Auf Initiative von Katharina Spanlang organisierte das TdU Wien in Kooperation mit der Londoner TdU-Organisation, ‚Reboot the Roots‘ und Pioneers of Change (Österreich) die Workshopreihe „The Social Rainbow“ unter der Leitung von Ruth Cross und George Wielgus. Diese Fortbildung eröffnete für Trainer_Innen und Aktivist_Innen die Möglichkeit, Resilienz zu stärken und Perspektiven für Transformation zu erweitern. Das TdU Wien organisierte auch den WUK-GPI-Friedenstag am 27.10.2019 mit.
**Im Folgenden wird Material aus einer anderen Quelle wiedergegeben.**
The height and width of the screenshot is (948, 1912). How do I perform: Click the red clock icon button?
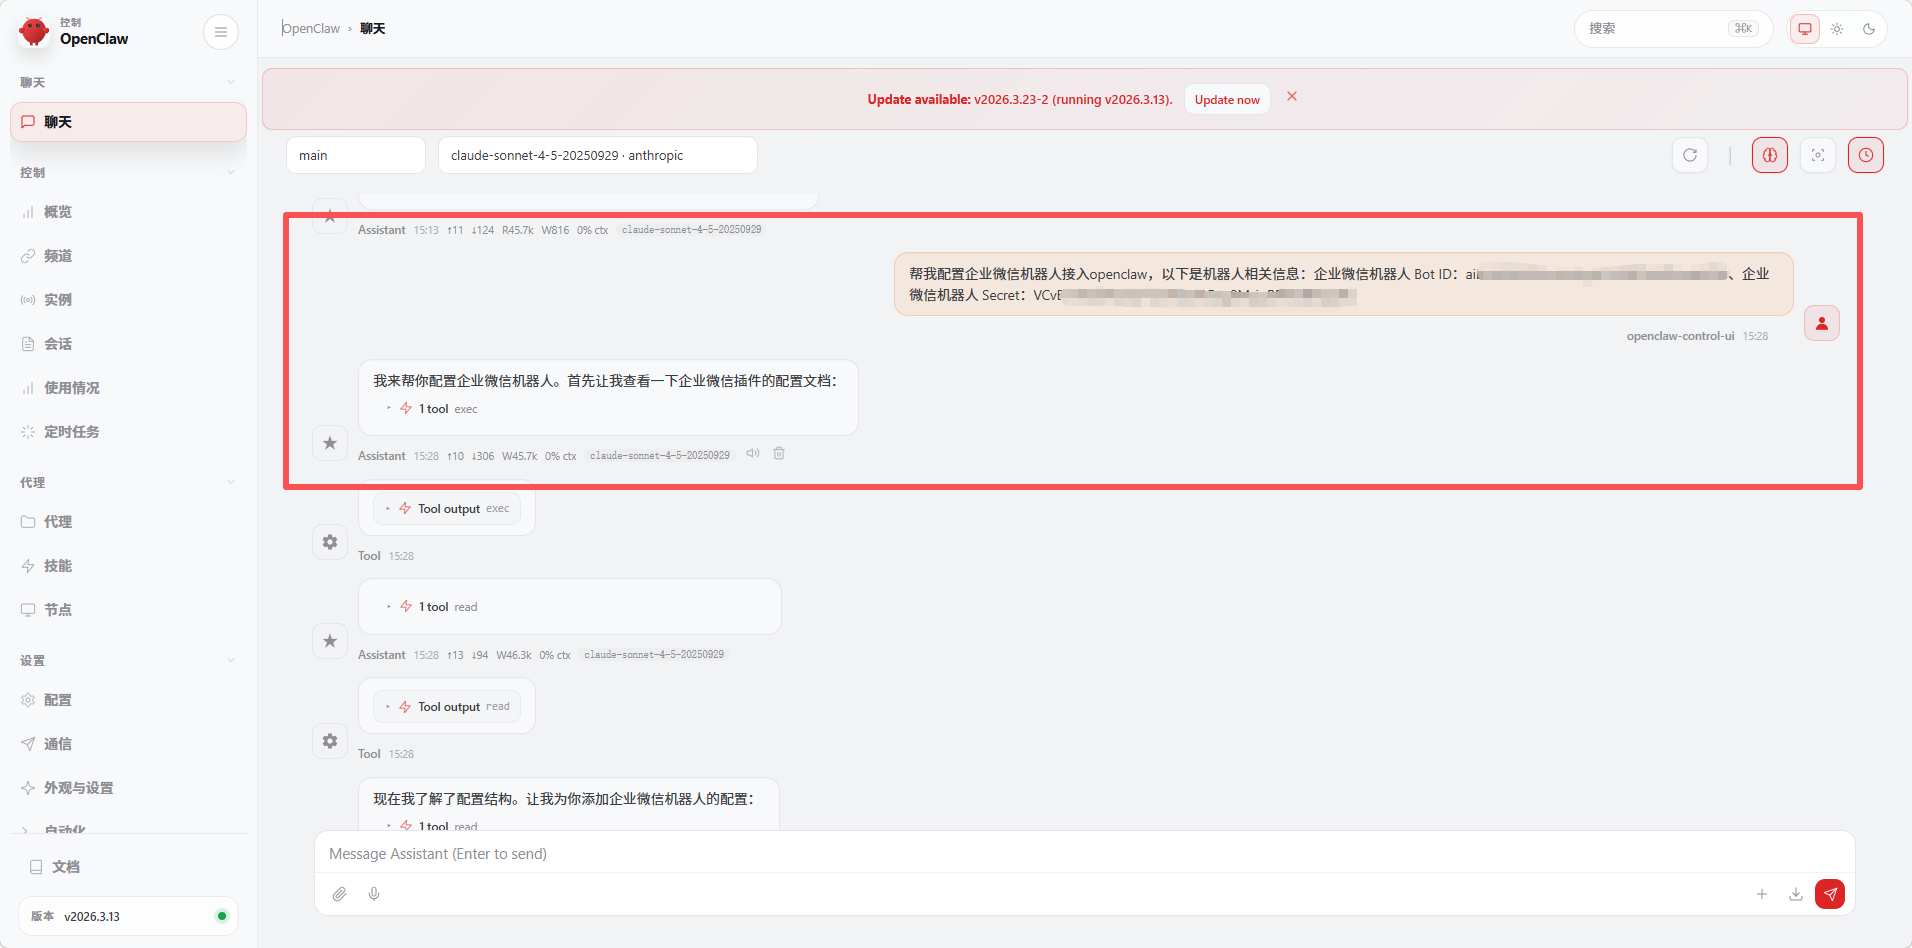(1865, 155)

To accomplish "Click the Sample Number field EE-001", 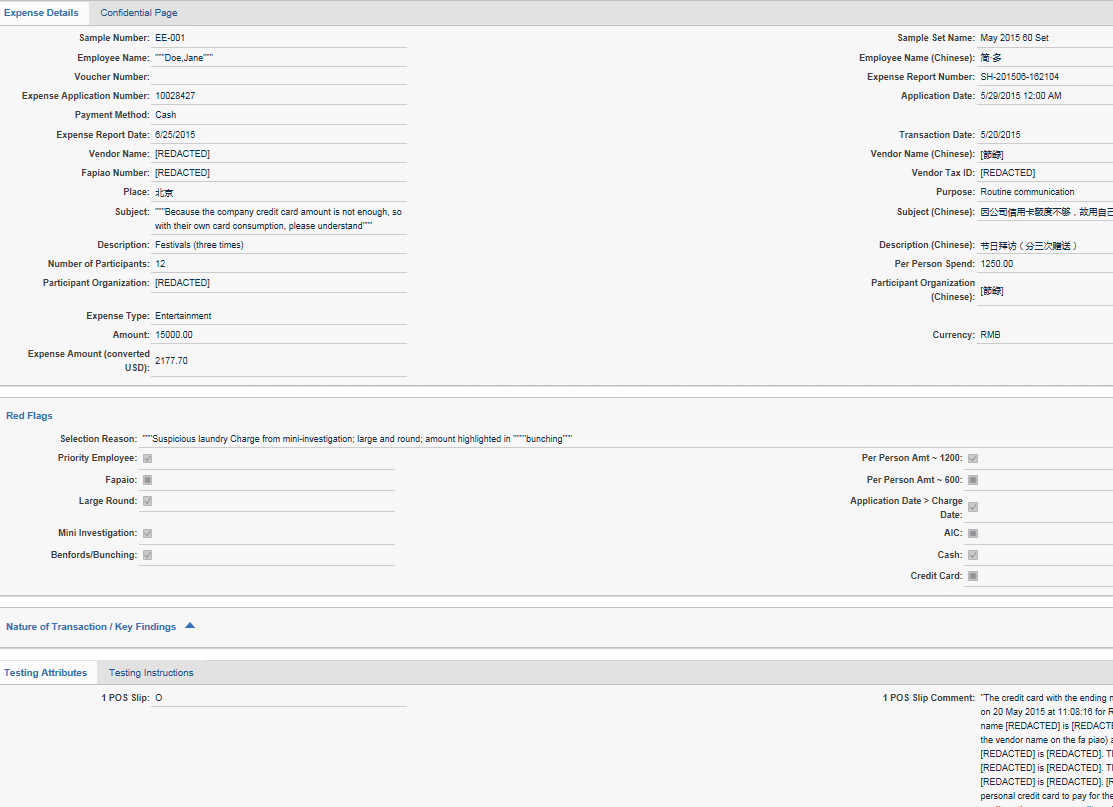I will coord(170,38).
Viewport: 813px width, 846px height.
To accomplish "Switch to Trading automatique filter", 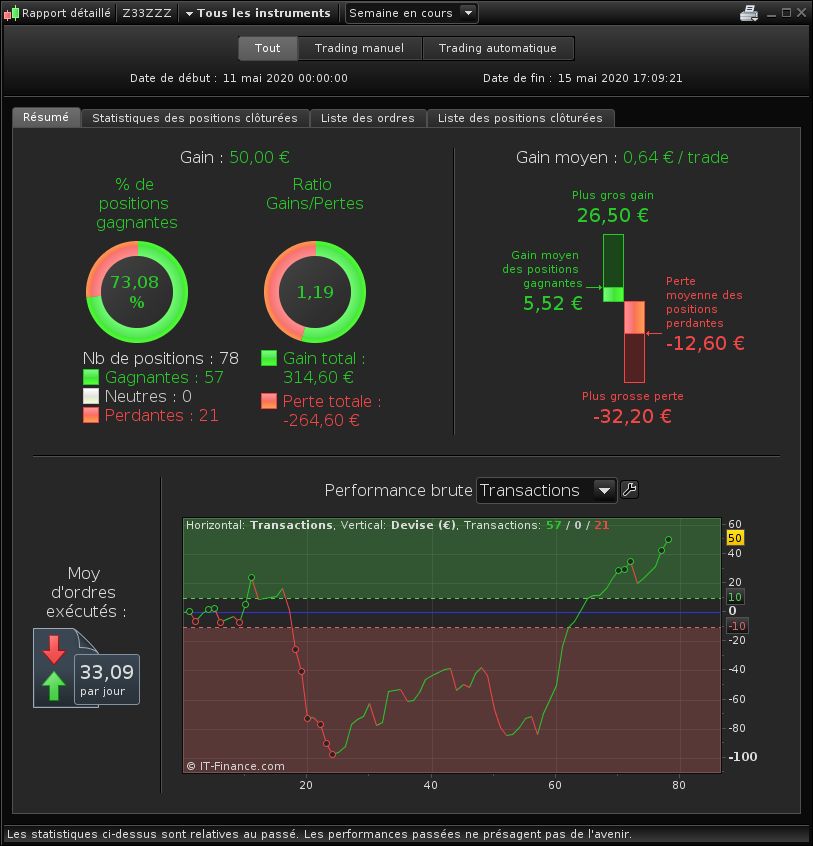I will (x=497, y=48).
Um den Jahreswechsel 2019/20 gab es frischen Wind, als sich die Queere Theatergruppe unter der Leitung von Magoa Hanke neu formierte.
Auch 2020 wartete das TdU Wien trotz drei Lockdowns und restriktiven Auflagen für Veranstaltungen aufgrund der Covid-19 Pandemie mit neuen Projekten auf. Beispielsweise organisierte der Verein unter dem Titel „unverschämt_verspielt. queer*feministisch theater machen“ einen Auftritt der FLINT*-Theatergruppe ‚FoK*ollektiv‘ (Fruit of Knowledge) aus Berlin mit einer theatralen Inszenierung des Comics „Die Ursprünge der Welt“ von der schwedischen Feministin Liv Strömquist. Im August spielte das „ReflActiv“ die Premiere des im ersten Lockdown entstandenen Stücks „Genug. / Enough.“ auf dem International NON-Festival 2020 in Slowenien. Im Herbst veranstalteten Sophie Baumgartner und Linda Raule die FLINT*-Theaterwerkstatt „Körper. Macht. Widerstand.“
Das Jahr 2021 war durch intensive Projektarbeit in den drei Schwerpunktbereichen des TdU Wien gekennzeichnet: queer-feministische Theaterarbeit, Klimagerechtigkeit und prekäre Arbeit. Das Projekt „#GAP – Girls Against Poverty“ brachte partizipatives Theater zu Mädchen* nach ganz Österreich und die Themen von jungen Mädchen* auf die Bühnen von vier Bundesländern. Mit dem Projekt „Rainbow Drama“ veranstaltete das TdU Wien eine intensive Weiterbildung (2 mal 11 Tage) für Jugendarbeiter*innen aus verschiedenen europäischen Ländern zu queer-feministischen Theatermethoden. Beim Theaterfest „Körper im Dialog“ wurde ein feministischer Austauschraum geöffnet, in dem FLINTA* ihre Körper zurückeroberten und gemeinsam nach neuen Handlungsstrategien gegen Alltagssexismus suchten. Im Rahmen von Resilient Revolt, einer internationalen Theaterbewegung für Klimagerechtigkeit, organisierte TdU Wien ein mehrtägiges Mehtoden-Labor sowie ein mehrtägigen Aktivist_Innen-Austausch. Das ClimACTivism Festival musste leider in letzter Minute auf Grund eines neuerlichen Lockdowns abgesagt werden. Der Herbst 2021 stand ganz im Zeichen des Themas prekäre Arbeit, mit dem Projekt „Prekär geht nicht mehr!„. Im Rahmen von Workshops und einer einwöchigen Theaterwerkstatt entstand ein Forumtheaterstück von Menschen in prekären Arbeits- oder Lebenslagen, welches in Wien mehrmals vor diversem Publikum aufgeführt wurde. Außerdem veröffentlichte das TdU Wien die Broschüre „Who Cares? Spielen, Forschen, Proben zu Unterdrückung in der informellen Pflege.“, in der die Erfahrungen von jahrelanger Arbeit zu patriarchalen Strukturen in der informellen Pflege gesammelt wurden. Über die großen Projekte hinaus durfte das TdU Wien bei verschiedenen Veranstaltungen und Organisationen Workshops anbieten. Es wurde auch eine Reihe an Community-Abenden organisiert unter anderem Workshops zu dem Thema Solidarökonomie oder einen FLINTA* Clown_innenworkshop.
Auch 2022 wird das TdU Wien nicht aufhören feministische und kapitalismuskritische Projekte auf die Beine zu stellen. Seid dabei!